* Prompt
In the text on AI and human intelligence, what old word describes a machine that mimics life without being alive?

* Text shown
------------------------------------------------------------------------

AI as an automated machine compared to human intelligence - exploring the difference between intelligence and automation
AI as an automated machine compared to human intelligence - exploring the difference between intelligence and automation

When you ask AI a question, here's what happens:

It breaks your words into tokens. Converts them to numbers. Calculates which response is statistically most probable based on patterns in its training data. Outputs the most likely next word. Repeats.

Token in. Probability calculation. Token out.

The engineers who build these systems will tell you: the model doesn't "know" what it wants to say. It doesn't understand your question. It calculates which response you're most likely to accept.

The AI doesn't understand your question. It predicts your satisfaction.

Recording vs. Performance

Here's what a recording can't capture:

The musician's intention. Why she chose that note, that pause, that crescendo. The meaning behind the phrase. The understanding that shaped the performance.

The recording has the sound. It doesn't have the soul.

When the musician plays, she knows what she's doing. She means it. There's someone home.

When the recording plays, there's nobody there. Just captured vibrations, replayed.

Same with AI.

The AI has the patterns. It doesn't have the understanding.

When you write, you know what you mean. You intend something. There's a you doing the meaning.

When the AI generates text, there's no one meaning it. No one understanding it. Just patterns, statistically recombined.

You can record the symphony. The recording doesn't understand music.

The Automaton

There's an old word for this: automaton.

A machine that mimics life without being alive. Mimics intelligence without being intelligent. The appearance of understanding without the substance.

The mechanical Turk. The clockwork bird. The player piano.

------------------------------------------------------------------------

* Given entries
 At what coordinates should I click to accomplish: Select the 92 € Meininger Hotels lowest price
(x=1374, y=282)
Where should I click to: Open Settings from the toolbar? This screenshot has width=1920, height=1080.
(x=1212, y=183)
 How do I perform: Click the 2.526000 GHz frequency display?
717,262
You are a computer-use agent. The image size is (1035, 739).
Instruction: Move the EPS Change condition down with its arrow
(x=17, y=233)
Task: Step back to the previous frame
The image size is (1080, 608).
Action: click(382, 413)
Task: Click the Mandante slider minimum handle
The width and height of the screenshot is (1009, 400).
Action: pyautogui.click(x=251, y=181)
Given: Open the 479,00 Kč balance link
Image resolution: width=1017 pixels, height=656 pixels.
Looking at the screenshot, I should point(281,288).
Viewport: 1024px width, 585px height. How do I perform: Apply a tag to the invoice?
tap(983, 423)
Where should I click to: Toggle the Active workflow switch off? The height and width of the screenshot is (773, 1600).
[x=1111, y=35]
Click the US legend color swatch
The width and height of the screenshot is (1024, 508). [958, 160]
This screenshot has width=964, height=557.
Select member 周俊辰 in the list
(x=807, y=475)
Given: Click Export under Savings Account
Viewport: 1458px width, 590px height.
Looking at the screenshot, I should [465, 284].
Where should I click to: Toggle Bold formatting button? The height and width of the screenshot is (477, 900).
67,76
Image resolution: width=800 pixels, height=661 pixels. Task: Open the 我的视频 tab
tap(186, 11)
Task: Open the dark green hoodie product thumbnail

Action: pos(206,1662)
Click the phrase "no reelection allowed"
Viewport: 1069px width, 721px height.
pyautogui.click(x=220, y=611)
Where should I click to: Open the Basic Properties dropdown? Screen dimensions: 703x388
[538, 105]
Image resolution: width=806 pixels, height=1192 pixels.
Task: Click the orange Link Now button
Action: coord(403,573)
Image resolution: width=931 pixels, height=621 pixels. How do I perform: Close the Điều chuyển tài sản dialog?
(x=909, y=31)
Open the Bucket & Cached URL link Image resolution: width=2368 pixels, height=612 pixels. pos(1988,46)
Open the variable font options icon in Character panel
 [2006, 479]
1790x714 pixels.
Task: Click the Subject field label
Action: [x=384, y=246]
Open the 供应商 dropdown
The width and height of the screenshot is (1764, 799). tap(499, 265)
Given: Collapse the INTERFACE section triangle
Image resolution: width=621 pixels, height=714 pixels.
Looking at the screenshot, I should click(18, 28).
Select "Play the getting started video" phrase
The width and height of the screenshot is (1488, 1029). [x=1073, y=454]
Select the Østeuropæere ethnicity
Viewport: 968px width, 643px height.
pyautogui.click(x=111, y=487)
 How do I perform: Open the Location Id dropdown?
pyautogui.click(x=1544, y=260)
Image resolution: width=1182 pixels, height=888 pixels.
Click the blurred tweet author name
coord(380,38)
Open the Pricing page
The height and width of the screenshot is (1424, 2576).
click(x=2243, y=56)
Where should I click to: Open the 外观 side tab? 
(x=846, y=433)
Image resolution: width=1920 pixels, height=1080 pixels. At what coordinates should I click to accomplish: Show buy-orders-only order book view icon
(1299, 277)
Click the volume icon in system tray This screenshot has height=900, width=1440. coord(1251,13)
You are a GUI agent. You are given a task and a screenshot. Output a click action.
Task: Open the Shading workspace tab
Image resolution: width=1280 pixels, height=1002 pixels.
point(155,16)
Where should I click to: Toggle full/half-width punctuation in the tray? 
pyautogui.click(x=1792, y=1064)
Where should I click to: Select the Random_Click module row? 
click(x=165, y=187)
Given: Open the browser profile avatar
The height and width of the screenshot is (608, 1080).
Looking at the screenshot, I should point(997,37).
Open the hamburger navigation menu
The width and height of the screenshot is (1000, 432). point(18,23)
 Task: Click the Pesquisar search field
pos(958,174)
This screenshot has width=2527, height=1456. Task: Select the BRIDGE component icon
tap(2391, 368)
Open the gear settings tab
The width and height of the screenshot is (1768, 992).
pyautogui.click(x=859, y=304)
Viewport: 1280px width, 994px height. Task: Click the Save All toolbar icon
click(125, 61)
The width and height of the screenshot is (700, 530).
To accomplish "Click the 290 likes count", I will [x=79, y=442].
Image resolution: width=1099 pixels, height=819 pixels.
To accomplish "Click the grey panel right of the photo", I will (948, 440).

------------------------------------------------------------------------

* The output
Automaton.